DIF started fundraising for its third infrastructure fund last January, targeting €600 million with a hard cap of €750 million. It reached a first close in May 2012 and earlier this February had already beaten its €600 million target.
Blaasse said Fund III’s limited partners are mostly European – “after our first close, we decided to stick to [fundraising] in Europe” – with the fund scoring a re-up rate of 70 percent. Akin to AXA Private Equity’s (AXA PE) third infrastructure fundraising, DIF Infrastructure III also attracted a significant number of German LPs.
“Around one-third of the capital in Fund III is coming from Germany – basically from pension funds and insurance companies,” Blaasse said. AXA PE head of infrastructure Mathias Burghardt went as far as saying “Germany is the new giant in infrastructure investing – both on the pensions and insurance side”.

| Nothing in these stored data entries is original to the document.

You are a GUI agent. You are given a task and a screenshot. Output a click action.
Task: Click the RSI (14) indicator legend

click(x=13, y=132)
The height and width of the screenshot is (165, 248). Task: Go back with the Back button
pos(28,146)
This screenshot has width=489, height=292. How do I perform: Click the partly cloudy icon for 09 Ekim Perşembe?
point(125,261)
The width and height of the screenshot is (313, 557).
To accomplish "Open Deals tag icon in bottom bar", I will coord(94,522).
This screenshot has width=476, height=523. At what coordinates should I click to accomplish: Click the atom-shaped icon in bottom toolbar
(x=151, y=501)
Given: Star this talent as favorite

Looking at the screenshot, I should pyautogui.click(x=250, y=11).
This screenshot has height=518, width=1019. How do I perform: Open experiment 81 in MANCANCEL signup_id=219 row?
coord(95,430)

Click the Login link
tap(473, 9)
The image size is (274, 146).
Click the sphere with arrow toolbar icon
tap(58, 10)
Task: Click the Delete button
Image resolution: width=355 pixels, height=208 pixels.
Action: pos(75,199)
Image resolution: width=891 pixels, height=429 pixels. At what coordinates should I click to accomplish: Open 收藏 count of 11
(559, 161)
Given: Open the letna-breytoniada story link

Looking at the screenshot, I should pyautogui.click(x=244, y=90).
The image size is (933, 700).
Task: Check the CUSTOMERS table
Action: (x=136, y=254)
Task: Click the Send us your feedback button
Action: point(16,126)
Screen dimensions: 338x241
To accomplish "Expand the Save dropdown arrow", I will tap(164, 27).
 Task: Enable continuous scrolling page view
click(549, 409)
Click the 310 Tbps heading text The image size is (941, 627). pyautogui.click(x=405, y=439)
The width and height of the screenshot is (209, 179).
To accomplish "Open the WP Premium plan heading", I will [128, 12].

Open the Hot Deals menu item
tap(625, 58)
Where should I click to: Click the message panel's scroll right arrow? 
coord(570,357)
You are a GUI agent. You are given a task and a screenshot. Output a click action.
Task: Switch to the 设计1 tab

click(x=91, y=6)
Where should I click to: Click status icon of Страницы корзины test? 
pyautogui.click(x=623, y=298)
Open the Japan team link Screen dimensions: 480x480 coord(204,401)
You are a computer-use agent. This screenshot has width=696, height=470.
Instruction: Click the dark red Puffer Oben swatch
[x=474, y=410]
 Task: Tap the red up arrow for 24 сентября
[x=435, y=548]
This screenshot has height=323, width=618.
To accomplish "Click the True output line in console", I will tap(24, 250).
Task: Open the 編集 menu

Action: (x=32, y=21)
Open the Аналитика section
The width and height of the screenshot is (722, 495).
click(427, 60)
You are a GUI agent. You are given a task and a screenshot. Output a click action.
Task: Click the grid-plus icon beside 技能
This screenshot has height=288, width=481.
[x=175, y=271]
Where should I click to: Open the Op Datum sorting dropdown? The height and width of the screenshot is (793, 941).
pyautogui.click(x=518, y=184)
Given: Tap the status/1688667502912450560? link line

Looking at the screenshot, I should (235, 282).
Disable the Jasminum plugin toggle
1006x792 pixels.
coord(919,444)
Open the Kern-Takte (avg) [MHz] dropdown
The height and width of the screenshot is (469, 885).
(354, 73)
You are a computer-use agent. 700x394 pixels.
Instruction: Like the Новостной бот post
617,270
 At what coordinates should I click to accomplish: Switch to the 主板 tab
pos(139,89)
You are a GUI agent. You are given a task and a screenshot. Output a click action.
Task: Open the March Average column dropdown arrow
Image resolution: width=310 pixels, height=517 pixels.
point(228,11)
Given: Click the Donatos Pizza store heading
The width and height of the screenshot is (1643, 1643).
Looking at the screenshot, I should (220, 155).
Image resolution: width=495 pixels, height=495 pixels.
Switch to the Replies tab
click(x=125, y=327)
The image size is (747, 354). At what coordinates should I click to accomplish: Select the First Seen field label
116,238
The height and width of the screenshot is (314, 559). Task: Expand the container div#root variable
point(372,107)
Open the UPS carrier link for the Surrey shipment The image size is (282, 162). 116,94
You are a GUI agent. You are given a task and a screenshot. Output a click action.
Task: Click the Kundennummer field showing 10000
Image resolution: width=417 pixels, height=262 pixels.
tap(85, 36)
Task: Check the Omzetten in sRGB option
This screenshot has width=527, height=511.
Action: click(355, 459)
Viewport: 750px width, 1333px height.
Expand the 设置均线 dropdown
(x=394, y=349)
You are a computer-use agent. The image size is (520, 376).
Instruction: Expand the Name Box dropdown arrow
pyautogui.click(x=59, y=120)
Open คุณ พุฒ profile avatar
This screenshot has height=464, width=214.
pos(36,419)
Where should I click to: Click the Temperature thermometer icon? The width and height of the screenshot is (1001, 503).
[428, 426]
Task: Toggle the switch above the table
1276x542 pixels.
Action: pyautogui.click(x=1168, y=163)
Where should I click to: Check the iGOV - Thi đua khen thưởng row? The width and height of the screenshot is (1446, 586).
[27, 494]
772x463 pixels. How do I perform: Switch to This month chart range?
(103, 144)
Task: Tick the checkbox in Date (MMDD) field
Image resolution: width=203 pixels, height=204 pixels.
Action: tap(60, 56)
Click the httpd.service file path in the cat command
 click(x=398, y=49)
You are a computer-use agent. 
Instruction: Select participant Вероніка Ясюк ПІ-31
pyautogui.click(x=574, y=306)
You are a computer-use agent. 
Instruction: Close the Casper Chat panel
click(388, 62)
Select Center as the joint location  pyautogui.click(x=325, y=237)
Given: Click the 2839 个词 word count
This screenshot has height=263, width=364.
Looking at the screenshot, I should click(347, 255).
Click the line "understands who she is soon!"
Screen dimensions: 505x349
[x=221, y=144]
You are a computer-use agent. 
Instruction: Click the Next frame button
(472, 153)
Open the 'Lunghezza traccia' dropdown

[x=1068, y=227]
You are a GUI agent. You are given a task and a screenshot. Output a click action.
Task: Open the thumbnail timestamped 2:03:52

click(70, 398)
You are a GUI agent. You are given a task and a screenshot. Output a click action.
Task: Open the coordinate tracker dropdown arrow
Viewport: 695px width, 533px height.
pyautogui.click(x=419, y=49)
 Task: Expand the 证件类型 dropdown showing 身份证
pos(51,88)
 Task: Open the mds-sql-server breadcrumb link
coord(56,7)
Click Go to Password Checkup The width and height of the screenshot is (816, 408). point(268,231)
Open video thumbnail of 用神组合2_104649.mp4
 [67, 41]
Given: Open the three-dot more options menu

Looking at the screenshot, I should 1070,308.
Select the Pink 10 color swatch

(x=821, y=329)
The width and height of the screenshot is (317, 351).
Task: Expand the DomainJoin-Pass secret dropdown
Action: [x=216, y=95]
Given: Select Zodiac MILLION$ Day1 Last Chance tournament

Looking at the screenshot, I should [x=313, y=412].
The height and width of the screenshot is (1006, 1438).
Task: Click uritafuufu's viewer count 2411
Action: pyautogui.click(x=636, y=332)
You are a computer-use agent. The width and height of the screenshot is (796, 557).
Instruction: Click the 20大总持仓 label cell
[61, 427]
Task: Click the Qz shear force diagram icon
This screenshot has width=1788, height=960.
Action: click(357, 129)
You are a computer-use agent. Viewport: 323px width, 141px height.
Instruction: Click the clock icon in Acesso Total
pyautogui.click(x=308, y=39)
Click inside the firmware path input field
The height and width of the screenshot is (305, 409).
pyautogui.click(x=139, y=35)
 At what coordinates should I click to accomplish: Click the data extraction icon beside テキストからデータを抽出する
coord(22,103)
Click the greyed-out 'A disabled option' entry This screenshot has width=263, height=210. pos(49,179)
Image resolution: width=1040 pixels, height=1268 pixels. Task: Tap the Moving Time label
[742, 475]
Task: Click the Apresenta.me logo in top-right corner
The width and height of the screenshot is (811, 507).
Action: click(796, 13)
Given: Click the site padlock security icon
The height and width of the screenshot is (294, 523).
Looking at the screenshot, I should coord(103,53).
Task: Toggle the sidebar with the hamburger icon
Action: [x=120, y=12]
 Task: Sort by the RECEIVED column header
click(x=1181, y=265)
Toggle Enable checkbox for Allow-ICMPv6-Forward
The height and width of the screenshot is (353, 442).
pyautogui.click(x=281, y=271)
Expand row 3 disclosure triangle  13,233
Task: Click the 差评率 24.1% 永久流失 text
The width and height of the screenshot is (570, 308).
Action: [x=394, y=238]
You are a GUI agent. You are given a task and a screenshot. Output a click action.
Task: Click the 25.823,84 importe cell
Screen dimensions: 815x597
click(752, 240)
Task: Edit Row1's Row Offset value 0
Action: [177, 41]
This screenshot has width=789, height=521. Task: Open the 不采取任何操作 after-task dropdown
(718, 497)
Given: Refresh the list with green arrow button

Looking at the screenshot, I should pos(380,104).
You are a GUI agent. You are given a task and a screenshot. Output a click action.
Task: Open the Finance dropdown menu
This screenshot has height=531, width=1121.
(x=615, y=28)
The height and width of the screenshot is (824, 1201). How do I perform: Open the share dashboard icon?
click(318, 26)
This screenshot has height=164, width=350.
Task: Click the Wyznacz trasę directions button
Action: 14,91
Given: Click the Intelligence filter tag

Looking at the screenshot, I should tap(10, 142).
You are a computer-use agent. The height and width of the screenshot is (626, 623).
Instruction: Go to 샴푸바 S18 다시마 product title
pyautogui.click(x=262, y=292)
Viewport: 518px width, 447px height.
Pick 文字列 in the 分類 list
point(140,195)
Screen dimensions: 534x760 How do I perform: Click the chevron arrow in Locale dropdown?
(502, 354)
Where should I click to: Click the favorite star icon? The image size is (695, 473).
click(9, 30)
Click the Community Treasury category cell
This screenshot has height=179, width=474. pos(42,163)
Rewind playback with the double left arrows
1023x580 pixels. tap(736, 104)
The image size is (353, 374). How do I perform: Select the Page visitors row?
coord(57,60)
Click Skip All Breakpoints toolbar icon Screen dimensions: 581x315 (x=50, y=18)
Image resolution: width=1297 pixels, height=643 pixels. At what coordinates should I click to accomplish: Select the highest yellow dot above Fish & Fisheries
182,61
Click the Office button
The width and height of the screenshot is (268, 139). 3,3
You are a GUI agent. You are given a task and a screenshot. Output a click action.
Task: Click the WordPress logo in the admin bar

DIF’s fundraisings have been getting increasingly larger since it closed its first fund on €121 million in 2006. The company now manages €1.6 billion in equity. Blaasse partly attributes this to DIF’s brand name – “we started eight years ago and we now have a track record in the market” – as well as the current market dynamics, where there is “more appetite for low-risk strategies producing steady yields”.
But whereas DIF’s fundraisings have grown progressively bigger, its strategy of targeting primary and secondary opportunities – on a roughly 50/50 basis – across the public-private partnership (PPP) and renewable markets hasn’t changed.
DIF’s traditional European playground is still offering plenty of opportunities, although some countries have shifted up the deal ladder when compared with others.
“France is still active, but the deals are smaller-to-mid-sized and not large-scale anymore. Belgium and the Netherlands are active and I’d say they are much more important markets than now than they were three years ago. There are only a few opportunities in Germany – mostly in the transport sector – but then again we are involved in most of them,” Blaasse said.
He continues: “The UK is a bit of a question mark these days. We were involved in the Crossrail rolling stock PPP, but that was cancelled. We were also analysing some waste-to-energy deals that got their PFI credits withdrawn.”
And then, of course, there is Canada, where DIF opened an office last October. “We see traction on the PPP side and we are currently preferred bidder on a renewable deal. One of the reasons we moved to North America was to diversify further as markets come and go, although Europe still offers enough opportunities,” the DIF head highlighted.